Торговля идет бойко, весело. Но трудно им из-за купцов-менял, приехавших из других стран, да и потому еще, что товаров своих, афганских, кроме сладостей, сабель да патлюнов - штанов ширины невообразимеишей - нет вообще.
...События, в центре которых оказался здесь я, необычны и интересны, как и все в общем-то в стране этой. Не должно заниматься восхвалением персоны собственной, однако ж не могу не сказать тебе о том, что большой порок юности, упрямством называемый, в зрелые годы приводит к достоинству, которое зовется стойкостью. Юношеское мое упрямство в изучении восточных языков дало мне сейчас великую радость: чувствовать язык афганцев и персов точно так же, как и свой родной.
В первые дни после прибытия при всем самом радушном гостеприимстве; которым здешний народ отличается, я почувствовал кое-где настороженное, если даже не враждебное ко мне, отношение. В этом, бесспорно, заслуга досточтимого Бернса. Услыхал я, будто в беседе Бернс вскользь говорил о том, чего в действительности не было да и не могло быть. Пока слово не сказано - оно узник человека. Сказанное же слово делает человека своим узником. Как только сэр Бернс сказал о том, что Россия - медведь, на задние лапы поднявшийся, готовый под себя все окрест лежащее подмять, и как только слова эти стали мне известными, я посчитал себя вправе опровергнуть сию ложь в беседе с эмиром Дост Мухаммедом. Ложь, надо сказать, лихую, по-английски тонко и к месту закрученную. Но попасть к эмиру оказалось делом отнюдь не легким. Неоднократные предложения Бернса пойти к эмиру вместе с ним я по причинам, тебе понятным, отвергал. Сам же я всякий раз наталкивался на вежливый отказ эмирова адъютанта: то Дост Мухаммед читает бумаги, то гуляет в саду, то занят беседой с друзьями.
Но давеча - хитрая вещь жизнь наша - я при обстоятельствах весьма неожиданных с эмиром встретился. И где бы ты думал? В мастерской оружейного мастера Гуль Моманда, того самого, о котором я отписывал в предыдущем письме к тебе. Придя к нему в гости, я столкнулся с человеком, лицо которого показалось мне чем-то знакомым.
- Это воин, мой приятель, - пояснил Гуль Моманд, - он и твоим другом станет.
- Здравствуй, - сказал воин и пожал мне руку крепко. - Ты откуда? Из каких мест? Судя по костюму, ты с юга?
- Да, - ответил за меня Гуль, - он кандагарец. (Замечу, кстати, что кандагарцы - самые "чистые" афганцы по крови.)
- Разве ты не слышишь этого по выговору? - продолжал Гуль Моманд.

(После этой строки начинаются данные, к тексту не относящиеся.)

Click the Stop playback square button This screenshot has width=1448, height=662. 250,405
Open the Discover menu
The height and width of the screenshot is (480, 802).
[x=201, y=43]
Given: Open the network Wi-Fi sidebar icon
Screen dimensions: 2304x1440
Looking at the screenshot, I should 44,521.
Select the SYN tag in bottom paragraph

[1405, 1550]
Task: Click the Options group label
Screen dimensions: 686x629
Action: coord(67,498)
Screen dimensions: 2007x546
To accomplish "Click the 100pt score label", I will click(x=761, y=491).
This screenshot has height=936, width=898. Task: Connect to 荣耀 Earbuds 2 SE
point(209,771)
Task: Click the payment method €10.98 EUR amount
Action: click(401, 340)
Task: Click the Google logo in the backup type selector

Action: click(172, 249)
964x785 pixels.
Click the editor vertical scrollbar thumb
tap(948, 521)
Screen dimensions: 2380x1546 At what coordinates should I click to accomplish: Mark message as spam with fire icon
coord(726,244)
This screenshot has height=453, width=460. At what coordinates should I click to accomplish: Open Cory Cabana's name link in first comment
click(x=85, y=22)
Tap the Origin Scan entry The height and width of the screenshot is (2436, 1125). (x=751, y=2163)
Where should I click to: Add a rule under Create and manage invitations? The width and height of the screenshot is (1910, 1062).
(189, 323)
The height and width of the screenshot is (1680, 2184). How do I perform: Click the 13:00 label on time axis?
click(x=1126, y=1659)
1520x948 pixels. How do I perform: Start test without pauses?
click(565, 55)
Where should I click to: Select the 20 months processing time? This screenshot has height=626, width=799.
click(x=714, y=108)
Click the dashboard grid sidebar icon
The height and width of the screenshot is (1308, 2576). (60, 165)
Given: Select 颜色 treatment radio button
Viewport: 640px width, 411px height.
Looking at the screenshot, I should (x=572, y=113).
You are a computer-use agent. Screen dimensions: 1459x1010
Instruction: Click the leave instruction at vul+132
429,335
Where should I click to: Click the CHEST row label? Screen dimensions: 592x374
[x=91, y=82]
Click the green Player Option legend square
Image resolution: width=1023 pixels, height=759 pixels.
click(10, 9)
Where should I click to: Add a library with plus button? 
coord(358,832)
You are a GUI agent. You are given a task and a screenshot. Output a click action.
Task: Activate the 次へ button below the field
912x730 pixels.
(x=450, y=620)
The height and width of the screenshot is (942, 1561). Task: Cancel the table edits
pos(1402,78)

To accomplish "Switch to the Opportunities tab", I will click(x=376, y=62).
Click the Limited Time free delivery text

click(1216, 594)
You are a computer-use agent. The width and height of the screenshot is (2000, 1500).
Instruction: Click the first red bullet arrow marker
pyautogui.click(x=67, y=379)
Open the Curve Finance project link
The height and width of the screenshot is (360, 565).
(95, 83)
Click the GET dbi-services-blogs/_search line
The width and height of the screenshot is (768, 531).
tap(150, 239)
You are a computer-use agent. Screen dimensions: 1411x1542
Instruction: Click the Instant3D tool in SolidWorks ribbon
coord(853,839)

- Да, пожалуй, - согласился его гость, - он говорит, как настоящий кандагарец. А имя твое, - спросил он меня, - столь же благозвучно, сколь и выговор?
- Столь же, - ответил за меня Гуль Моманд.
Мне очень понравилась эта беззаботная игра, и я с радостью стал ее поддерживать. Отчего-то лицо гостя мне показалось похожим на лицо одного купца с базара.
Я спросил его:
- Ты не торгуешь ли, воин?
- Торгую, - ответил тот, - немногим из того, чем мог бы.
- Отчего так?
- Оттого, что неведомо мне, кто товары мои купит.
Я тогда ответил:
- В России, - ты, верно, слышал о такой стране, - там многие бы товары афганские купили.
- Откуда тебе это известно?
- Говорят люди: верь незнакомцу, ему корысти нет обманывать.
Гость посмотрел на Гуль Моманда и спросил:
- Твой кандагарец, случаем, не мулла? Он так хорошо постиг красоту выражения мысли.
- Нет, какой он мулла, - ответил Гуль, - ты же видишь, у него борода стрижена клином, а не палкой.
Воин осмотрел мое лицо с веселой и шутливой внимательностью и согласился с правильностью слов Гуль Моманда.
- Послушай, кандагарец, а как ты думаешь, ангризи хотят торговать с нами? Что я смогу продать им?
- Я недостаточно хорошо знаю купцов из Англии, - ответил я, - но думаю, они не откажутся торговать с тобой. Торгуют же они с Индией.